* Task to complete *
What you produce should match the records below precisely, except that images are removed.

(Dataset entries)
___

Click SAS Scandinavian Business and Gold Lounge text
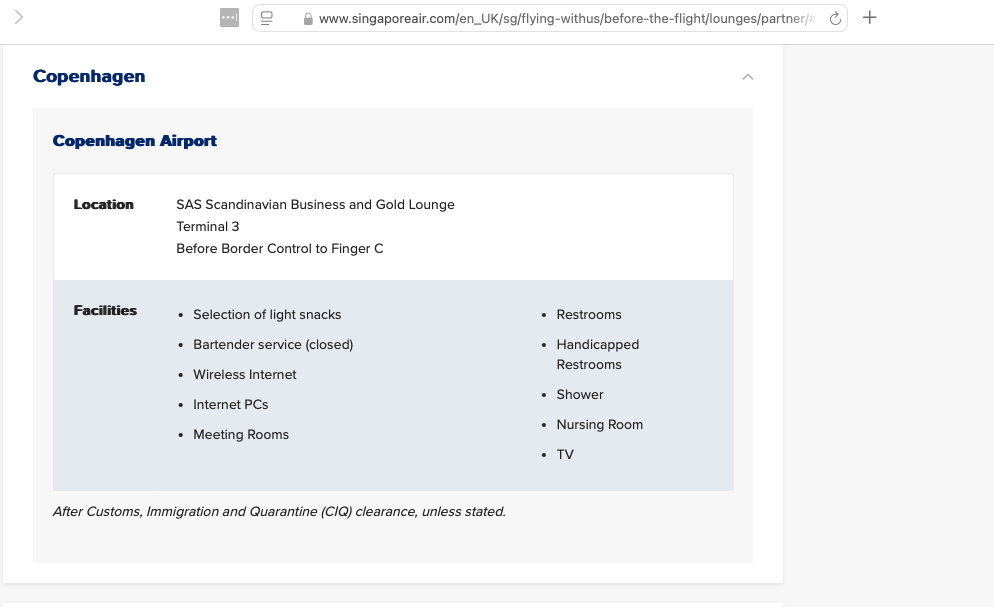This screenshot has height=607, width=994. 315,205
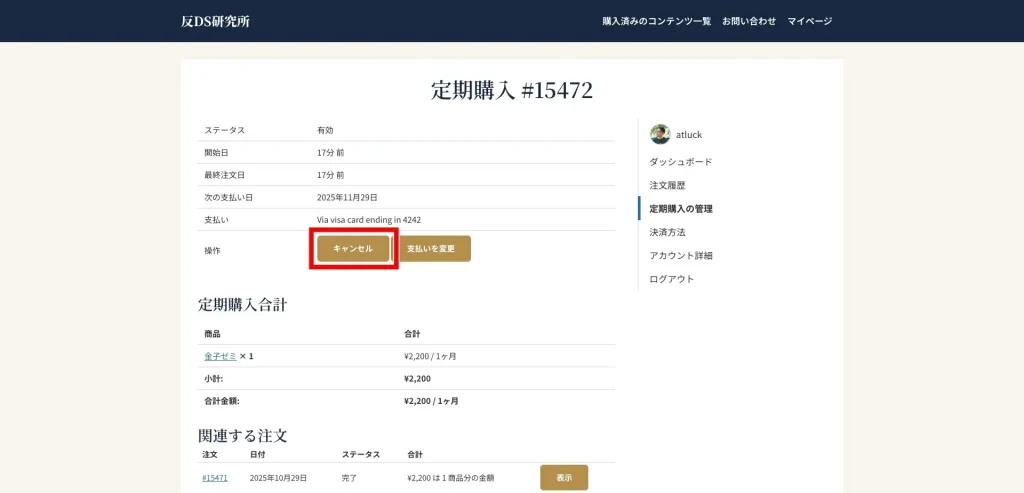The height and width of the screenshot is (493, 1024).
Task: Open 購入済みのコンテンツ一覧 in the top navigation
Action: pyautogui.click(x=656, y=21)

___

* Written answer *
Click SAS Scandinavian Business and Gold Lounge text
This screenshot has height=607, width=994. 315,205
The height and width of the screenshot is (493, 1024).
Task: Open 購入済みのコンテンツ一覧 in the top navigation
Action: pyautogui.click(x=656, y=21)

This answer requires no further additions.